Weirdly, Senator Mitt Romney (R-UT) at a Senate Budget Committee hearing today blamed Democrats for not raising the debt ceiling themselves last year without help from the Republicans. Kate Riga of Talking Points Memo broke down this argument. If the Democrats had raised the debt ceiling through reconciliation, without Republican votes, Republicans would have insisted that it was the Democrats, not them, who had burdened the country with debt when, in fact, the Republicans added almost $8 trillion to the debt under Trump.

Romney’s complaint amounts to berating the responsible Democrats for not protecting the country against the Republicans, who are willing to burn down the country. As Riga put it: “Darn you Democrats for not taking care of the debt ceiling then, because you knew we’d refuse to raise the limit unless you conceded to our demands, and look what a sticky spot we’re in now.”

Meanwhile, the editorial board of the Fresno Bee, from McCarthy’s district, today called out the speaker for approving the huge increases of the Trump years and, now that a Democrat is in the White House, insisting on drastic cuts. The board reiterated that the debt ceiling and the budget are separate issues. “McCarthy is pandering to the hard-right members who only backed him for House speaker on the 15th vote in exchange for concessions on the issues like the debt,” it said. “Speaker McCarthy, don’t take America to the brink of default. Stop the posturing, raise the debt ceiling, then have the honest budget debate the nation needs.”

Finally, the day ended where it began, with another scandal involving Justice Clarence Thomas.

This evening, Emma Brown, Shawn Boburg, and Jonathan O’Connell of the Washington Post broke the story that right-wing judicial activist Leonard Leo, who as a leader of the Federalist Society that backs originalist judges has been key to transforming the federal judiciary, a decade ago arranged for payments of tens of thousands of dollars to Thomas’s wife Ginni. Leo and Thomas are close friends.

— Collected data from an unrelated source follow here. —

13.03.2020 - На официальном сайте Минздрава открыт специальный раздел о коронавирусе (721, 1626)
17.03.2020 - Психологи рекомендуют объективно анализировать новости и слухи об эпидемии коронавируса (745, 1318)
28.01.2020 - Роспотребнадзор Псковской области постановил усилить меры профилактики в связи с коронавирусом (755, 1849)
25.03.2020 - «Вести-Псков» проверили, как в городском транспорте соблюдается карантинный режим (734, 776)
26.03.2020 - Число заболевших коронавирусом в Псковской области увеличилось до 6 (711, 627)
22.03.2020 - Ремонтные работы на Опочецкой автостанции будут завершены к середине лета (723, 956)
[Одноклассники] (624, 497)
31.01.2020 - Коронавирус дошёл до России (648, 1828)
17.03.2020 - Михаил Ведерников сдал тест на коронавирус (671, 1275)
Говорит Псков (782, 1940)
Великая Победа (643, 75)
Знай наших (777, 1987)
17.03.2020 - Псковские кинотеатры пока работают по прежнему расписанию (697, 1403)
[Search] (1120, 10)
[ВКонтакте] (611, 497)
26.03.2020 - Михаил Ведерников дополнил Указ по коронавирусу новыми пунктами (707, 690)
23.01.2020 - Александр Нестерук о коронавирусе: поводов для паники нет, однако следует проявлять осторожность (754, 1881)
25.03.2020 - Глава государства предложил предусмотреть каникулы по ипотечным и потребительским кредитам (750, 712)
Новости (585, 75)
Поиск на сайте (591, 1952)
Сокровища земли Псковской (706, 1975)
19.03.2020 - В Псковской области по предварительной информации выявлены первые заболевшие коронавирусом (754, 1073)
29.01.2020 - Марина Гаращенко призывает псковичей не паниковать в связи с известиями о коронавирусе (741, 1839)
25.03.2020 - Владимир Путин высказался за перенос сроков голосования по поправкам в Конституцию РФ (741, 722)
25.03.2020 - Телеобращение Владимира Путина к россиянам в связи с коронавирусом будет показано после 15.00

In January 2012, Leo told Kellyanne Conway, who was then a Republican pollster, to bill the Judicial Education Project, a nonprofit organization with which he was associated, and then pass the money on to Ginni Thomas. He told Conway to “give” Thomas “another $25K,” and emphasized that she should include “No mention of Ginni, of course,” in the paperwork. She did so. Later that year, the Judicial Education Project filed a brief before the court in the landmark Shelby County v. Holder case, in which the court, by a vote of 5–4, gutted the 1965 Voting Rights Act.

Thomas voted on the side of the Judicial Education Project.

And this is the profound national crisis at the heart of the stories emerging about Thomas. His votes were decisive not only in Shelby County v. Holder, but also in the 2010 Citizens United v. Federal Election Commission decision, also decided by a vote of 5–4, which opened the floodgates for dark money in political campaigns. Those decisions dramatically undermined our democracy. It now seems imperative to grapple with the fact it appears a key vote on the court that decided those cases was compromised.